**ABOUT THIS EXERCISE:**
Which lines in the records below contain the word "computer"? Copy each one.

**SOURCE INFORMATION:**
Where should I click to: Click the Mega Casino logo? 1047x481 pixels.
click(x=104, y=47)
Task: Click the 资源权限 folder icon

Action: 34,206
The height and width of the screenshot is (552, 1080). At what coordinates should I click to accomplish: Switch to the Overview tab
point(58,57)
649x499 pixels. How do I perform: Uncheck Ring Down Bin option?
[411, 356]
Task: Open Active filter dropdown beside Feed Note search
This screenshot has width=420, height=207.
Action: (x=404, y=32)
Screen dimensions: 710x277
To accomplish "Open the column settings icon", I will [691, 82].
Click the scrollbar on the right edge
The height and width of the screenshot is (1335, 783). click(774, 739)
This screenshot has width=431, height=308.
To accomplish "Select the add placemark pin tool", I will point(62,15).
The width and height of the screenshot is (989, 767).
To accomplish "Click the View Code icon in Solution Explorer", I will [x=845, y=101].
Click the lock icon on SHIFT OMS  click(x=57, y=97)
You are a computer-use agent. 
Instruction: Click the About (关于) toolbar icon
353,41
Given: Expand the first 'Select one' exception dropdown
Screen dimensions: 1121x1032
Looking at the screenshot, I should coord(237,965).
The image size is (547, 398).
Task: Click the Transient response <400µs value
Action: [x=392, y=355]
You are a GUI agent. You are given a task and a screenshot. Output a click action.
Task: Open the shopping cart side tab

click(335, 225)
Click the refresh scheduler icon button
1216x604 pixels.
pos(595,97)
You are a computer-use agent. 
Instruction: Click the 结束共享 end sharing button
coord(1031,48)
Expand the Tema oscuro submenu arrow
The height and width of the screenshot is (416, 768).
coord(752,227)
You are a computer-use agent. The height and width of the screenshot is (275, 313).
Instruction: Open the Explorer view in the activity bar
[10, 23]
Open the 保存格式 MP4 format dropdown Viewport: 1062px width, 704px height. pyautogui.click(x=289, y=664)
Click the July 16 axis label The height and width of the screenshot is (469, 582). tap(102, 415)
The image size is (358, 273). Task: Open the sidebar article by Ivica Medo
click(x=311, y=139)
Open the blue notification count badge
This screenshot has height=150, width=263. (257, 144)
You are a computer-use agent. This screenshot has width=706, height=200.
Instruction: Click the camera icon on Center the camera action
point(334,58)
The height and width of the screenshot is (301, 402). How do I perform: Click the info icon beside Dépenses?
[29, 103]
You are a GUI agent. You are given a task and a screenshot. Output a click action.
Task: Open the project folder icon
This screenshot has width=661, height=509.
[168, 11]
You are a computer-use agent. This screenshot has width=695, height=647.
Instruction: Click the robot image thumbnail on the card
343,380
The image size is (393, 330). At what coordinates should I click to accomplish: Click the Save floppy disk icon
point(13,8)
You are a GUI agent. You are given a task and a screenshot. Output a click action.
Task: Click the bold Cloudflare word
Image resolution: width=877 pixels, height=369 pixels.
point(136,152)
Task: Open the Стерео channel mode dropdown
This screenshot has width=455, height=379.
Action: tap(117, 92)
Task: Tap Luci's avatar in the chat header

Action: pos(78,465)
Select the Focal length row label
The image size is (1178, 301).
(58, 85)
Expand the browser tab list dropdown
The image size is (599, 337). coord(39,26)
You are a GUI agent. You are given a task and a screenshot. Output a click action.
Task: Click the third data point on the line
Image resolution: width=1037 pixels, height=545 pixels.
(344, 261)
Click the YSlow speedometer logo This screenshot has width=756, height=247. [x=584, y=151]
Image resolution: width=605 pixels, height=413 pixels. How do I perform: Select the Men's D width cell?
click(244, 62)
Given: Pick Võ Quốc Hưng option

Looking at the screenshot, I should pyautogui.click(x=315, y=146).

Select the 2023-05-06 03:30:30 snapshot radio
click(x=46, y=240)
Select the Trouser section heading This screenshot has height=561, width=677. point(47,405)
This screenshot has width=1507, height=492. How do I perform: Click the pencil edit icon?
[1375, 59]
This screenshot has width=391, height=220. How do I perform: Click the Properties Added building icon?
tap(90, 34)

**OUTPUT FOR THIS TASK:**
You are a computer-use agent. 
You are a computer-use agent. 
You are a computer-use agent. The height and width of the screenshot is (275, 313).
You are a computer-use agent. This screenshot has width=706, height=200.
You are a computer-use agent. This screenshot has width=695, height=647.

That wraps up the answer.